Justice TODD files a concurring and dissenting opinion.

. Act of May 17, 1921, P.L. § 789 (as amended 40 P.S. §§ 1-326.7).

. While that filing has occurred, it is clear from the submissions to the Commonwealth Court that the present Commissioner, Teresa D. Miller, is moving forward with rehabilitation essentially under protest and subject to a reservation of rights relative to the present appeals.

. The briefs submitted in this Court were lodged by Commissioner Consedine. The new Commissioner has been substituted in the caption per the applicable Rule of Appellate Procedure. See Pa.R.A.P. 502(c).

. With due consideration for deference, the Globe & Rutgers court afforded those opposing a conversion fifteen days to assure the court of the solvency of a company in rehabilitation, on pain of entry of a liquidation order.
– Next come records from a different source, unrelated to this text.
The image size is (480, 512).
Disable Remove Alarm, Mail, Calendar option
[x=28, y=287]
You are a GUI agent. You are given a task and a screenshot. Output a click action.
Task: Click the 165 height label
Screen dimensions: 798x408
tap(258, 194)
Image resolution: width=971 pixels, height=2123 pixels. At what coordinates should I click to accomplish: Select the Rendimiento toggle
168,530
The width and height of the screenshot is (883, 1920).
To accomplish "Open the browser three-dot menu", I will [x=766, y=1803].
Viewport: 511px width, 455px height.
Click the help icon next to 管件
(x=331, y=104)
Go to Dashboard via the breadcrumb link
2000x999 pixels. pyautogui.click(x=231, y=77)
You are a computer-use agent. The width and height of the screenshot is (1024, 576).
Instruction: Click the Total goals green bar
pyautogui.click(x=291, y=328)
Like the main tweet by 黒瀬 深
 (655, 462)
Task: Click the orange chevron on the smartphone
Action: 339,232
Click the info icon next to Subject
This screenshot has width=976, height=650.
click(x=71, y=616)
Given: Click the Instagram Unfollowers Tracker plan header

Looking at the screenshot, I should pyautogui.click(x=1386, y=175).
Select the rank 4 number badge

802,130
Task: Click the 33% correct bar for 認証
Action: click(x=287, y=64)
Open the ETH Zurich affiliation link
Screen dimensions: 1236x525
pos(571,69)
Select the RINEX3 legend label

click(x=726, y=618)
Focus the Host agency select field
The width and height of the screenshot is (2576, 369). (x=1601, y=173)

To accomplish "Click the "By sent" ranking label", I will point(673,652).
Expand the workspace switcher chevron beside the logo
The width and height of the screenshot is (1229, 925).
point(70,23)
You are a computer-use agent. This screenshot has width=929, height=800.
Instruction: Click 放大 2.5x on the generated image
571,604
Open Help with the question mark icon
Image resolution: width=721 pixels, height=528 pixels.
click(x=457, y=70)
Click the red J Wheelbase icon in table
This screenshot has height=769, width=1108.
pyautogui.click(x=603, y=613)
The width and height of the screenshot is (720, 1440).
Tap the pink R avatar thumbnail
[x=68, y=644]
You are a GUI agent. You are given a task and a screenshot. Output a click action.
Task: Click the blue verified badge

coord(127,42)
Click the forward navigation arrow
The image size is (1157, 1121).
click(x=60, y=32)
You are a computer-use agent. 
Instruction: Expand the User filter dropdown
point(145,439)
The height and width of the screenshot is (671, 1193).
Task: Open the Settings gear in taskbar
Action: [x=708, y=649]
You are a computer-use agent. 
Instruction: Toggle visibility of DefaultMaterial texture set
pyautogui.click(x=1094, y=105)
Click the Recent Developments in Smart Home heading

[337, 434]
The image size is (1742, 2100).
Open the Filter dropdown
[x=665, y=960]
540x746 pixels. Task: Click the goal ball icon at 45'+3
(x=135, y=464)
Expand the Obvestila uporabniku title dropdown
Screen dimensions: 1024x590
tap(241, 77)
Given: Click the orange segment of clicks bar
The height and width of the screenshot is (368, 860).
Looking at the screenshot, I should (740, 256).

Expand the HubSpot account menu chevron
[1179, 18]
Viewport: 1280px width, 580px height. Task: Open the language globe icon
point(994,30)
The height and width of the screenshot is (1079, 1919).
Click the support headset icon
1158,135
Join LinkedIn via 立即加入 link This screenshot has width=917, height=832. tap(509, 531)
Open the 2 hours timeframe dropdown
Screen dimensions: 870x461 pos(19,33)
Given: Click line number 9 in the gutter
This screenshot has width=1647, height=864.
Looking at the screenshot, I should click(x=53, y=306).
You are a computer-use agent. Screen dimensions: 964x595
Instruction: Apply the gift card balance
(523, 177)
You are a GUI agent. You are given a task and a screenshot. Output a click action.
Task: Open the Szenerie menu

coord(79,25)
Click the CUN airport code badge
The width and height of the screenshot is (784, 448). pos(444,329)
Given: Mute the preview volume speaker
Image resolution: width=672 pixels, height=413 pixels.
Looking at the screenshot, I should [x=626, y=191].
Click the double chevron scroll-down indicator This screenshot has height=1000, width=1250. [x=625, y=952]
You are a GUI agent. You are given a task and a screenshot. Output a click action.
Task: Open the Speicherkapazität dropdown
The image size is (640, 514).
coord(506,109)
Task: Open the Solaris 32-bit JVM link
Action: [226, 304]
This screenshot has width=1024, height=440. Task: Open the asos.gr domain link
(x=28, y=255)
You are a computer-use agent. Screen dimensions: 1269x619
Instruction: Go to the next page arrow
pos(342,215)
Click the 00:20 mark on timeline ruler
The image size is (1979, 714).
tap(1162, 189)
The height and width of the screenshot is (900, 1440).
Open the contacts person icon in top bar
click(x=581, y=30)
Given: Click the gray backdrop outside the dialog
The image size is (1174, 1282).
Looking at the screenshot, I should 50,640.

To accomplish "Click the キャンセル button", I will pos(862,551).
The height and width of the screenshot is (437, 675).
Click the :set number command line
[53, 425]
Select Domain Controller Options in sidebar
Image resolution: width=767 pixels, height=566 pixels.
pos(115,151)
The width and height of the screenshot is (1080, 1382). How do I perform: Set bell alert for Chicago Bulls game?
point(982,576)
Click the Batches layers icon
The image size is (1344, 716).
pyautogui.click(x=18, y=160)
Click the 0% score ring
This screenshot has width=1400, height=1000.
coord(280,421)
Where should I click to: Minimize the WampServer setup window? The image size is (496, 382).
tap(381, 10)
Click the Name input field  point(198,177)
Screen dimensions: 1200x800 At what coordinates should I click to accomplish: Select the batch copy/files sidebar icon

See Globe & Rutgers, 266 N.Y.S. at 33. In New York Title, the court deferred to an insurance superintendent’s judgment in moving from rehabilitation to liquidation. See New York Title, 281 N.Y.S. at 729.

. Intervenors argue that this Court’s per cu-riam affirmance of Legion on the basis of the Commonwealth Court’s opinion establishes our previous adoption of the no-deference approach. However, the matter of deference, in the relevant aspect, was never placed before this Court in Legion, and we decline to sustain an incorrect interpretation of law in such circumstances.

In Commonwealth v. Tilghman, 543 Pa. 578, 673 A.2d 898 (1996), this Court explained that a "per curiam order is never to be interpreted as reflecting this Court’s endorsement of the lower court’s reasoning in discussing additional matters, in dicta, in reaching its final disposition.” Id. at 904. In our considered judgment, any discussion of matters not raised on appeal in this Court, albeit that they may have been essential to an intermediate court’s decision under review, is dictum in the context of a per curiam affirmance, even one specifically based on the intermediate court's opinion.

.Review of the decision to seek conversion, of course, is separate and apart from the separate determination as to whether a liquidation order ultimately should issue.

. In this respect, we also agree with the Commissioner that the "reasonable cause” overlay of Section 518 should not be decoupled from the risk-of-loss and futility factors.

. In her concurring and dissenting opinion, Madame Justice Todd portrays the evidence in a light most favorable to the Commissioner, although the Commissioner was not the prevailing party in the Commonwealth Court. This approach appears to represent an effort to compensate for the Commonwealth Court’s failure to apply appropriate deference to the Commissioner in the first instance. In our view, however, it is unsatisfactory to disregard one side’s evidence and the initial findings of the court of original jurisdiction in their entirety, particularly where that court specifically rejected material aspects of the Commissioner’s evidence. Compare, e.g., Concurring and Dissenting Opinion, at 335 (characterizing the Milliman analysis in support of liquidation as "an accurate depiction of the Companies' deficiencies”), with Penn Treaty, 63 A.3d at 378, 402, 429-39 (rejecting substantial portions of the Milliman analysis upon consideration of the broader evidentiary record).

Along these lines, we also differ with Justice Todd's assertion that there is no evidence supporting the Commonwealth Court’s finding relative to a former Commissioner’s conduct in failing to advance the rehabilitation process per which the judicial process was invoked initially. See, e.g., id. at 392-93 (explaining that the Insurance Department refused to approve essential premium rate increases, terminated rate increase filings in other states several months before petitioning for conversion, elected not to implement some rate increases which already had been approved, and otherwise “took steps to impede pursuit of actuarially justified premium rate increases.”).